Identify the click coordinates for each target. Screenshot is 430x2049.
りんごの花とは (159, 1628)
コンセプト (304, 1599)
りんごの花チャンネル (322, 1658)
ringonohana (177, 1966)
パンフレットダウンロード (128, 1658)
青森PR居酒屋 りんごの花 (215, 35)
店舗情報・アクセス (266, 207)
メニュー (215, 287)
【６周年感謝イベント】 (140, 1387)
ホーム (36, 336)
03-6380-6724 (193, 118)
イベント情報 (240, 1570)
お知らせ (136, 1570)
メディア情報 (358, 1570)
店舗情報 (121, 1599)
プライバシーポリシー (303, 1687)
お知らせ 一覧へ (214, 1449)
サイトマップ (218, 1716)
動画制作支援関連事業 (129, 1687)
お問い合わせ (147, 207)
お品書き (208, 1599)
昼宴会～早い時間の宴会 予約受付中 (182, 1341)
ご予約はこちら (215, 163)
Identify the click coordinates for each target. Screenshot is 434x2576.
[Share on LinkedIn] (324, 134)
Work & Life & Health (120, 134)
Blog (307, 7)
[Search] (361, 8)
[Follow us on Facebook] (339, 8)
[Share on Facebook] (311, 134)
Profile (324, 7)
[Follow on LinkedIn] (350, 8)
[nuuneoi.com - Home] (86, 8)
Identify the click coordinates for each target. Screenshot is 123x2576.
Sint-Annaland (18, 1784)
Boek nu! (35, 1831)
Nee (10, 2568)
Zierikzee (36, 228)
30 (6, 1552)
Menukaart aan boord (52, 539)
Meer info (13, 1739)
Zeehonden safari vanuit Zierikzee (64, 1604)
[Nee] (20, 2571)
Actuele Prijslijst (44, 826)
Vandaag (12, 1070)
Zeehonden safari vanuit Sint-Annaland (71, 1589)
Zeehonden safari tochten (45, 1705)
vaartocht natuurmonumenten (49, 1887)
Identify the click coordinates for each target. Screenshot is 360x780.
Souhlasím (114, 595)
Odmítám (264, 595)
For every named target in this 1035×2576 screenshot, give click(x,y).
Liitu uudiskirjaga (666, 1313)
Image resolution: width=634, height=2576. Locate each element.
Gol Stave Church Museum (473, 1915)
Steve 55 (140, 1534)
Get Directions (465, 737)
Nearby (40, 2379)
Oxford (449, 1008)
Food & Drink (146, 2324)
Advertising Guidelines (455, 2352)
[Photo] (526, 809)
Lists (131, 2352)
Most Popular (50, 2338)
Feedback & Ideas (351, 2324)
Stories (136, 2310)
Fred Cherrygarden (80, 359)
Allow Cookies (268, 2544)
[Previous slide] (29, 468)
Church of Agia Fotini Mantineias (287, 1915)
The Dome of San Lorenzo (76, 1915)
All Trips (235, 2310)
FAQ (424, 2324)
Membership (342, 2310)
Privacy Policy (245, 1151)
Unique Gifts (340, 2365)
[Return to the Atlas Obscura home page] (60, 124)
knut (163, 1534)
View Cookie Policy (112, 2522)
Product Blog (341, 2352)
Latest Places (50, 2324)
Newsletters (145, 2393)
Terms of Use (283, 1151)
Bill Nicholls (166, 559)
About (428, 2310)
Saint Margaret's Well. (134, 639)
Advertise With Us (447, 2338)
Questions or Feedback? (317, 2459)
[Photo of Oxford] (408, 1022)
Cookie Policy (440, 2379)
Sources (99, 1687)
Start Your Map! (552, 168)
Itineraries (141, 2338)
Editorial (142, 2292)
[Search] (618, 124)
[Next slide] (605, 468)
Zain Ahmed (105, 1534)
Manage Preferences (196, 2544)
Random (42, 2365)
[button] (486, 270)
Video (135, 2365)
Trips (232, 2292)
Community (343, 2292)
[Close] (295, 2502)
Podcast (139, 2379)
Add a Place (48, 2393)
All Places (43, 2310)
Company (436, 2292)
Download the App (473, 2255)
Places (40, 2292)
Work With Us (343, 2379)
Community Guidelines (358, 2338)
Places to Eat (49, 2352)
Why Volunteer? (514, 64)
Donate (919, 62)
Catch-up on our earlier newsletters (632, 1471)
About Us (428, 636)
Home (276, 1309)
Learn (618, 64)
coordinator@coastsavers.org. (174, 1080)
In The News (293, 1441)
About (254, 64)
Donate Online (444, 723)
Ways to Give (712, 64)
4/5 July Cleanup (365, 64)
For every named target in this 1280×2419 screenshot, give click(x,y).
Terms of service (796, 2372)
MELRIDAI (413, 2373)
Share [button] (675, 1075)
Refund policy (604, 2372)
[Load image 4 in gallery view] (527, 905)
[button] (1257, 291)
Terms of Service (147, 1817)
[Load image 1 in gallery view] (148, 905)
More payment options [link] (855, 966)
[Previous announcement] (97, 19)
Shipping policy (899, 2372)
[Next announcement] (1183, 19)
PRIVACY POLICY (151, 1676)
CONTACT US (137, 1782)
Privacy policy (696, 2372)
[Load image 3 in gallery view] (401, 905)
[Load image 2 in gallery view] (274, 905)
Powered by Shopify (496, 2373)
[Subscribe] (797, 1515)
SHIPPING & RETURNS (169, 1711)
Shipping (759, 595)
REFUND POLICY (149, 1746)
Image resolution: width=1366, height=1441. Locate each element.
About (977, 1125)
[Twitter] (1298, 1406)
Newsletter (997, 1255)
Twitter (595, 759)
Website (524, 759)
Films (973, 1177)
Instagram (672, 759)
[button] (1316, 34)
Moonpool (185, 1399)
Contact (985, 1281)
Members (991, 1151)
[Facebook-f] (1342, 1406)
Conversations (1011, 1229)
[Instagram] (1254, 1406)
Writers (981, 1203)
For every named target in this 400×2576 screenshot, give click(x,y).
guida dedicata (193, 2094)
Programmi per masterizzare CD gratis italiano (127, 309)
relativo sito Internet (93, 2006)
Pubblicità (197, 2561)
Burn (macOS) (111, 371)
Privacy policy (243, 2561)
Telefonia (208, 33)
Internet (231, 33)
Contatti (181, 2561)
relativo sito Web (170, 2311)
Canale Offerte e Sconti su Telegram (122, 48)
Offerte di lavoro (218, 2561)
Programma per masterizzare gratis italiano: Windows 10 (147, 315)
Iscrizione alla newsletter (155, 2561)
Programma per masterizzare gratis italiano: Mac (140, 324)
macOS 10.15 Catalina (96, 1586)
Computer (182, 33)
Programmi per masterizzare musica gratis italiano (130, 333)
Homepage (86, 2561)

__ABOUT THIS TASK__. Counting only lines that hold the word "width", report how many there are in the listing above, as a number alone.

__EXERCISE RESPONSE__. 2